2013-2015 Sürdürülebilir Ekonomiye Geçiş Programı Matrisi’nin ‘Ulaştırma ve Haberleşme Sektörü’ne ayrılan bölümünde, 7.2.2’de ‘Şehir içi ve şehirlerarası toplu taşımacılık hizmetleri geliştirilerek yaygınlaştırılacaktır’ ifadeleri geçiyor. Geçtiğimiz günlerde televizyondaki programıma konuk olan Bayındırlık ve Ulaştırma Bakanı Ersan Saner, toplu taşımacılığı sadece kara yolu üzerinden yaygınlaştımak gibi bir karar olmadığını vurgulamış ve soruma cevaben “yatırımcı bulunursa neden tren yolu kurulmasın?”demişti.

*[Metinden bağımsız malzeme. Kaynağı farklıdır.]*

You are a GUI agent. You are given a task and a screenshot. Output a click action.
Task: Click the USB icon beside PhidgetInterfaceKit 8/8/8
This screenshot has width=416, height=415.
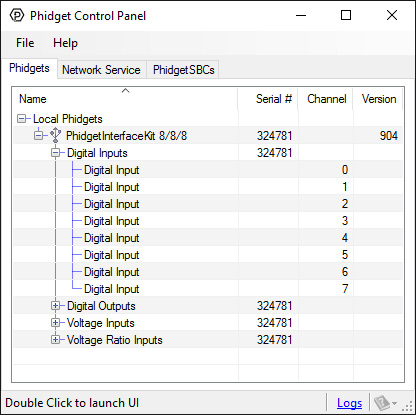coord(55,135)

Ah o yatırımcı her neredeyse bir çıksa, Kıbrıs’ta tren yolunun sürdürülebilir olup olmadığını araştırsa ve parasını yatırsa şu işe, arabamı satıp trene binmeye peşinen söz verirdim. Hem su gelecek ve tarım gelişecek madem, niçin eskisi gibi narenciyeyi ve üretilecek hububatı trenle taşımayalım?

Hayal dememek lazım hiçbir düşünceye... Her şey önce hayali kurularak başlar. Öğrencilerimizi, ürünlerimizi ve Kıbrıs’ta yaşayanları neden trenler taşımasın? Kimin altında hangi marka otomobil olduğuna göre birbirimizi hiyerarşiye dizmekten kurtulabilir ve eşit insanlar olarak trenlerde birbirimizi selamlayabilirdik hem...

Not: Tabitha Morgan, ‘Sweet and Bitter Island, A History of the British in Cyprus’, I.B. Tauris Yay., 2010. İlgili bölümler için bkz. s. 22, s.28, s.52, s.53, s.54, s.112, s.169, s.172, s.173.